▶ _TEXTE_
▼▼▼
Interview de Camille Henrot sur son oeuvre vidéo Grosse Fatigue, 2013, 13'
Notre relation à internet et aux médias, en règle générale, s'est intensifiée en suivant le développement des technologies, c'est à dire de manière exponentielle. En partant de la radio, il y a plus d'un siècle, pour arriver aujourd'hui à l'ordinateur capable de prédire nos propres désirs et intentions (Alphago 1 dont parlaient cette année au Prix Cube à Issy-Les-Moulineaux, Jean-Gabriel Ganascia, expert en intelligence artificielle, et Ariel Kyrou, journaliste et essayiste), notre manière de consommer les informations que ces machines produisent a considérablement changé.
Le rythme, le cadre et la valeur de la diffusion des médias poussent à les ingurgiter ; s'immisçant dans notre poche, s'exhibant sur une façade entière d'immeuble, nous sommes bombardés de partout.
De la même manière, Pink Dot nous écrase, comme une vague sonore et visuelle, on retient sa respiration ou l'on s'en dégage si le cœur commence à balancer. Nous pouvons l'ignorer, mais si nous venons à la croiser au détour d'un clic, elle nous submerge, de la même façon qu'Internet nous noie dans ses flots de liens vers d'autres liens.
Il faut prendre en compte également que la plupart de ces informations sont vues sur un écran numérique, un déchiffrage tout à fait différent du statique papier.
"Observons maintenant un écran : tout passe, tout ne fait que passer. À chaque instant la situation se recompose. Le matériau numérique n’est pas mouvant sous l’action d’une force extérieure, mais inhérente de la matière, comme la chaleur pour le feu ou la structure pour un cristal. En nous plongeant là-dedans pour quelques minutes, ou plusieurs heures, nous nous jetons dans un torrent impétueux et chaque clic est comme un coup de rame pour essayer d’orienter notre barque dans le courant." 2
Surfing the Internet
Le papier est un objet tangible où les informations sont fixes, ce qui n’exclut pas son potentiel d’intertextualité, mais son document ne s’évapore pas de la manière qu'à l’écran d’engloutir son contenu à chaque action de lecture (cliquer / dérouler / taper, à la place d’ouvrir / tourner les pages).
définition : « relation établie par le lecteur ou le critique entre un texte littéraire et d’autres textes, et d’où procède le sens du texte. » 3
Ainsi tout défile à l'écran, les fenêtres se superposent, les pages se déroulent de haut en bas et de gauche à droite, on perçoit l'espace numérique se déployant plus loin que les bordures métallisées de la machine. Et pourtant, il ne s'agit pas de cela, mais bien d'une émission, une éruption lumineuse constante dessinant des formes par le biais des pixels.
Le mot pixel provient de l'anglais "picture element" (élément d'image) ramenant à l'idée d'une fragmentation, une cellule faisant partie d'un corpus qui prend son sens assemblé.
À la différence du papier, le pixel est un support pouvant accueillir des informations changeantes, puisque constituées de lumière.
▲▲▲
▶ _LIGNES DE DONNÉES_
▼▼▼
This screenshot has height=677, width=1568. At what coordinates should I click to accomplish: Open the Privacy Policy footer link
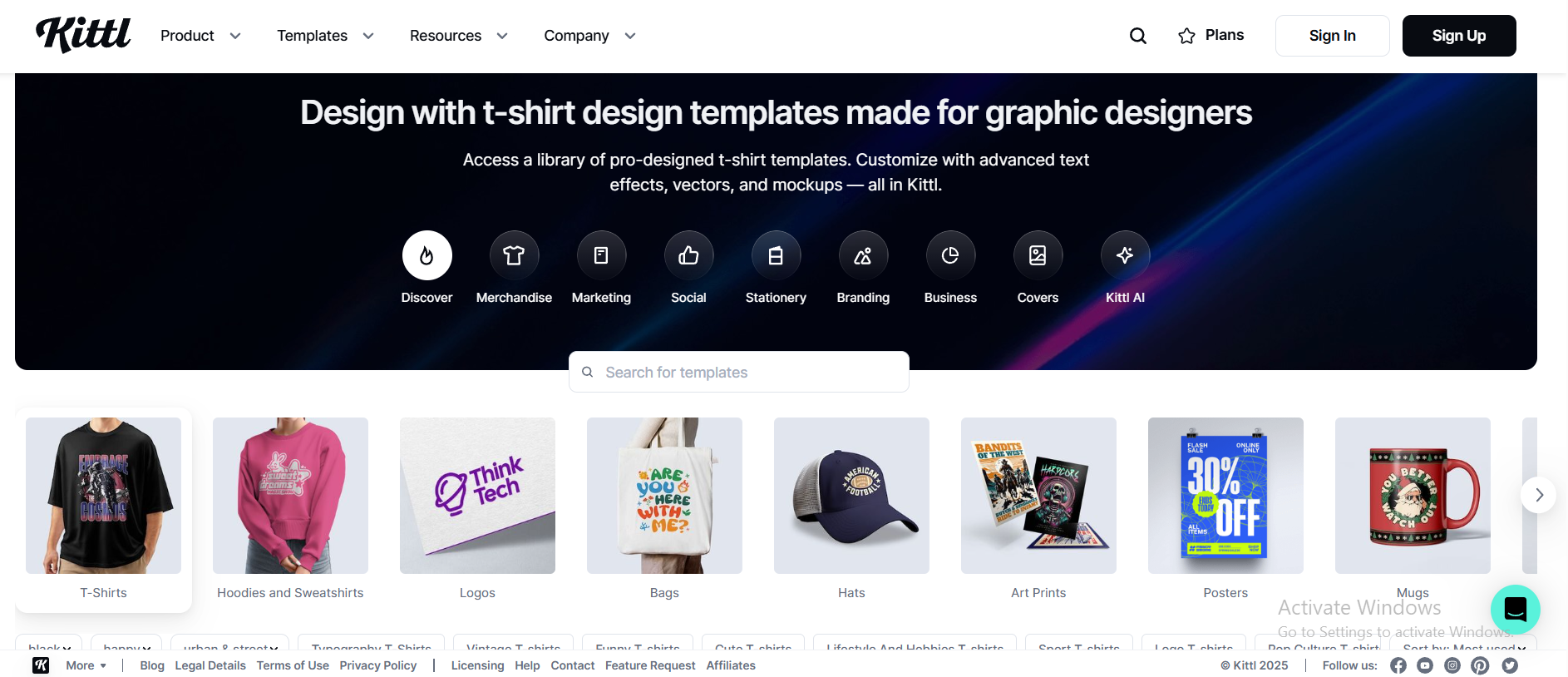click(378, 665)
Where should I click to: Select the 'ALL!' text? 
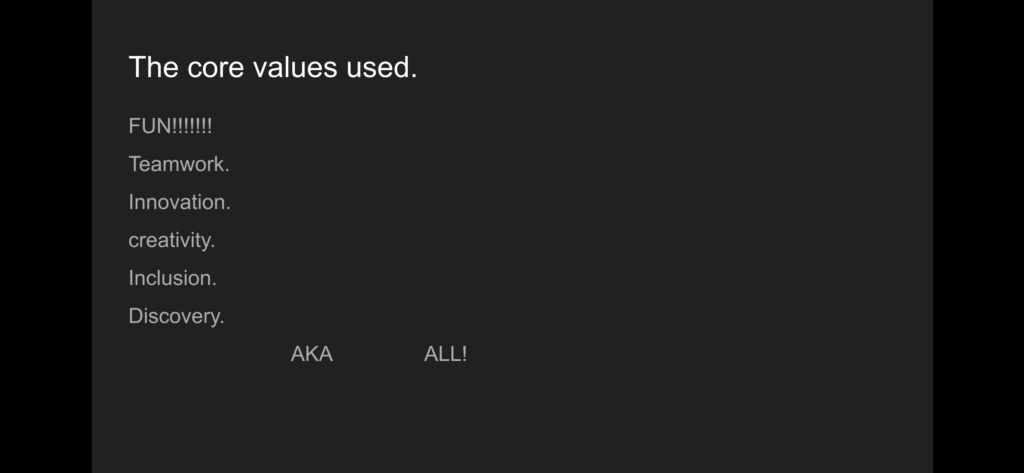tap(445, 354)
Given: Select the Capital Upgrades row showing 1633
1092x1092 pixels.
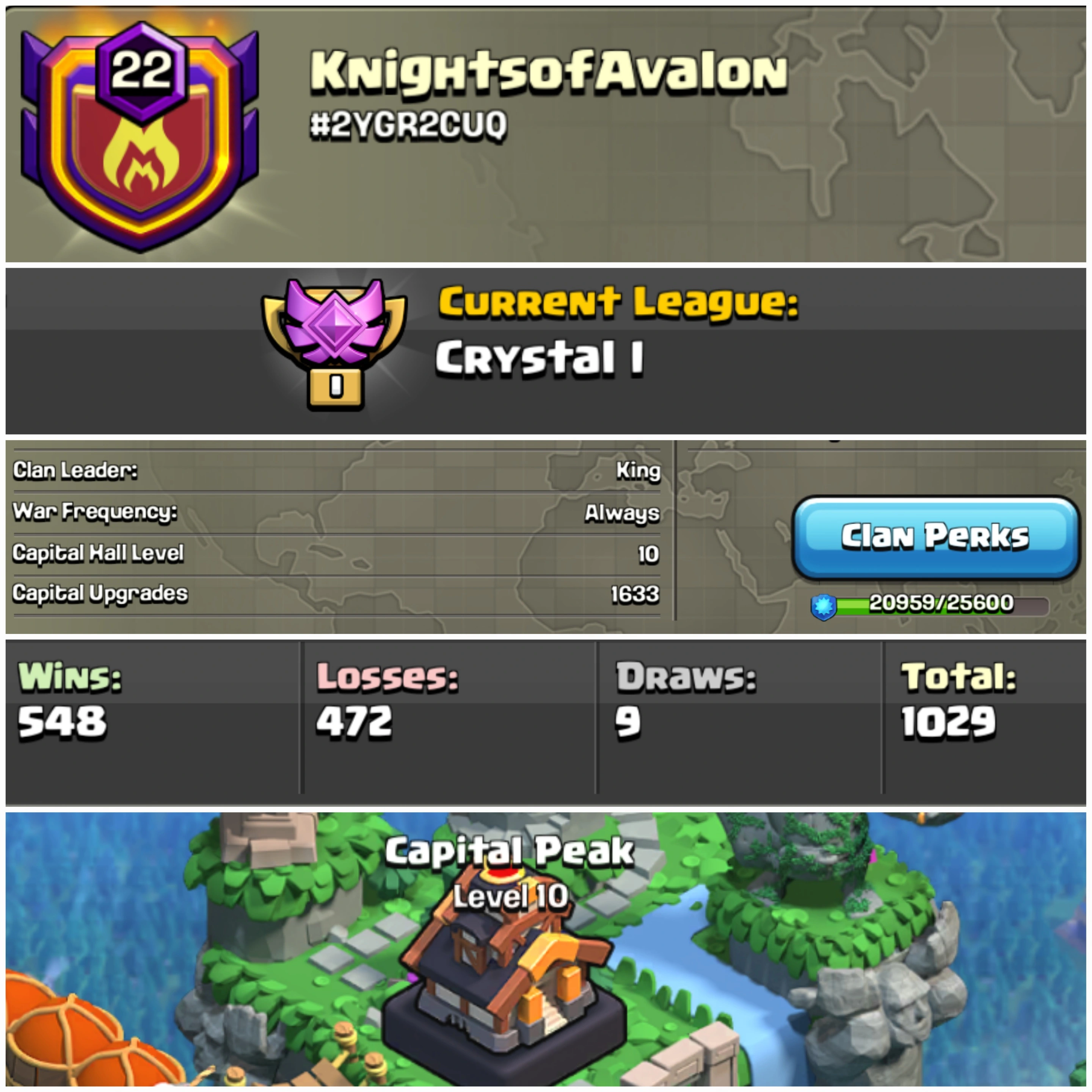Looking at the screenshot, I should (x=336, y=594).

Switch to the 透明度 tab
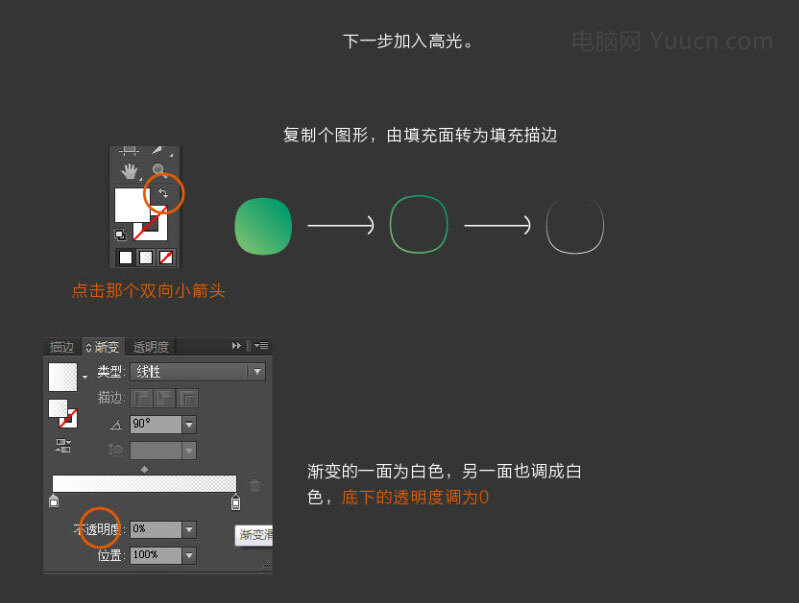[x=151, y=347]
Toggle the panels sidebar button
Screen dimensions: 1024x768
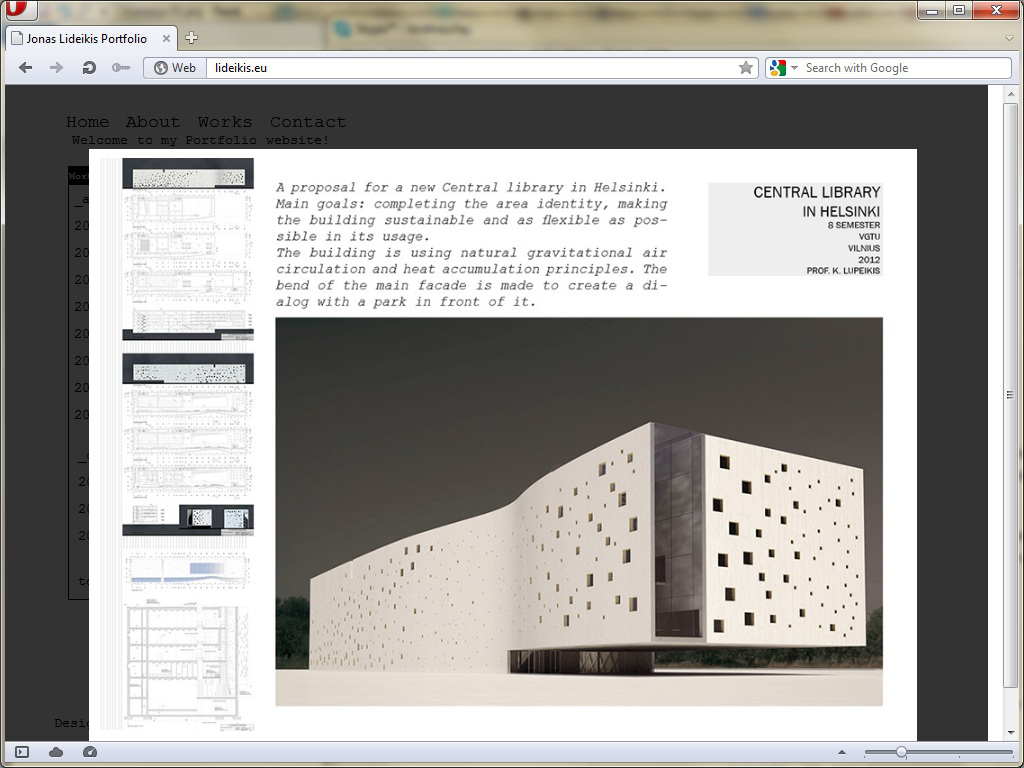[x=22, y=752]
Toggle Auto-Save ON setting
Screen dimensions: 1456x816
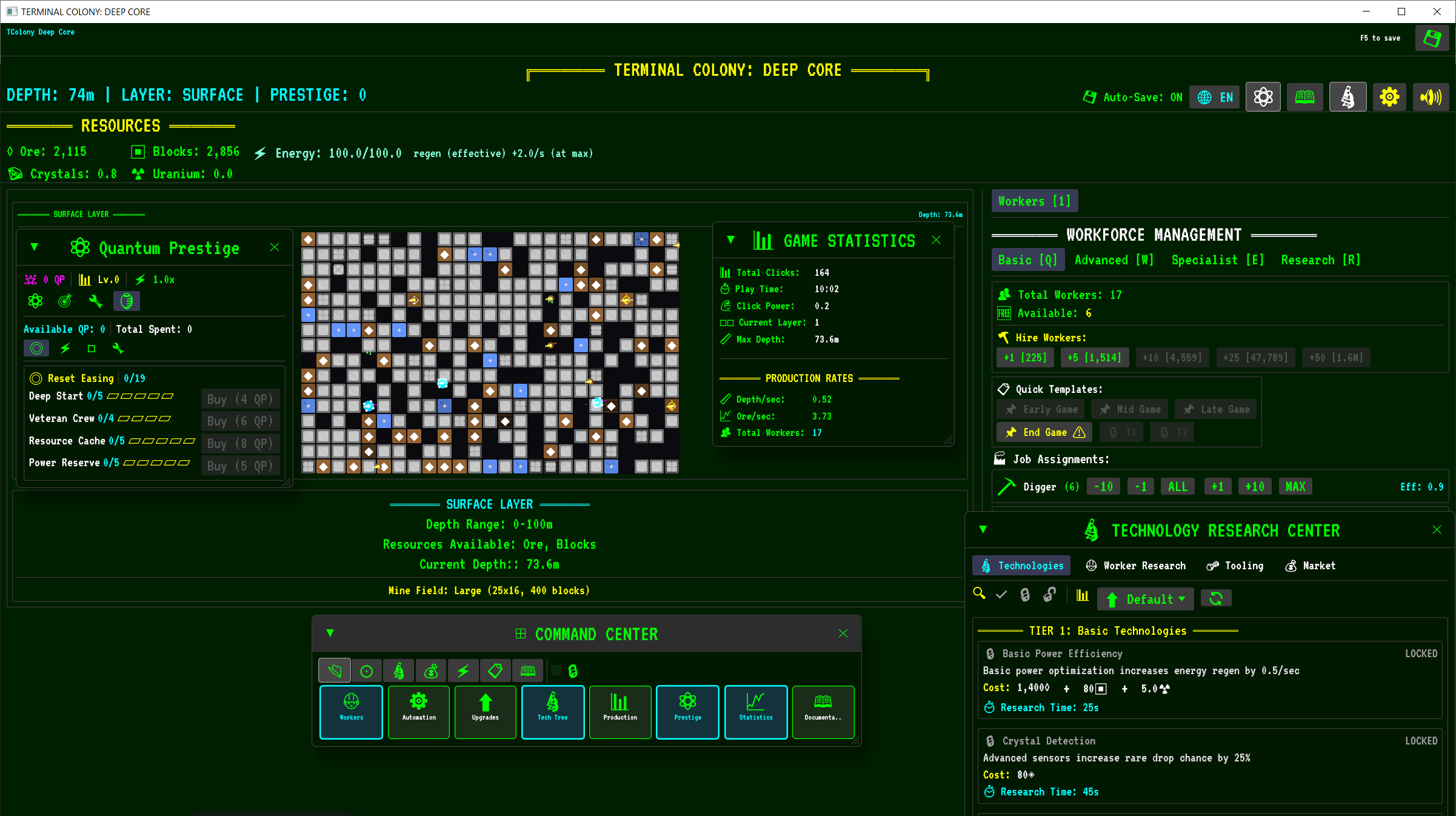point(1132,97)
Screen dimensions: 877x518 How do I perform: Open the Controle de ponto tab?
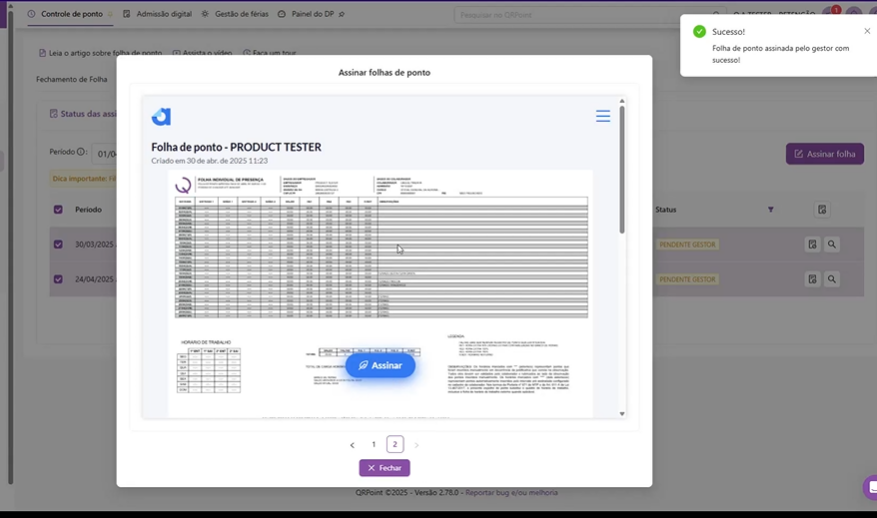click(66, 14)
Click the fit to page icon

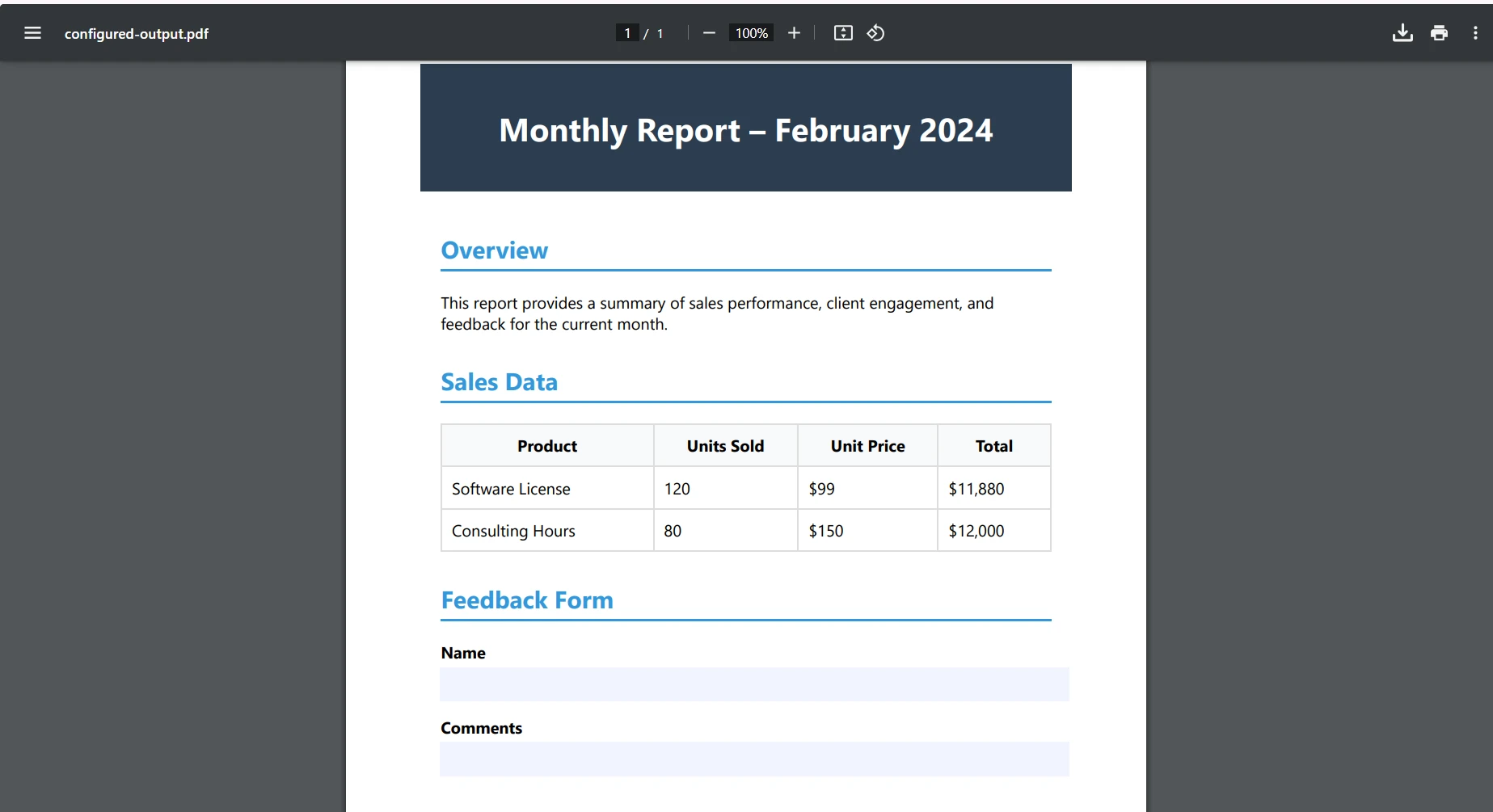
▲▲▲
▶ _OBJECTIFS_
a. Extrayez du texte le passage qui commence par « Le rythme, le » et se poursuit jusqu'à « vers d'autres liens. ».
b. Selon le texte, de quelle expression anglaise vient le mot « pixel » ?

▶ _CORRIGÉS_
a.
Le rythme, le cadre et la valeur de la diffusion des médias poussent à les ingurgiter ; s'immisçant dans notre poche, s'exhibant sur une façade entière d'immeuble, nous sommes bombardés de partout.
De la même manière, Pink Dot nous écrase, comme une vague sonore et visuelle, on retient sa respiration ou l'on s'en dégage si le cœur commence à balancer. Nous pouvons l'ignorer, mais si nous venons à la croiser au détour d'un clic, elle nous submerge, de la même façon qu'Internet nous noie dans ses flots de liens vers d'autres liens.

b. Il vient de l'expression anglaise « picture element », c'est-à-dire « élément d'image ».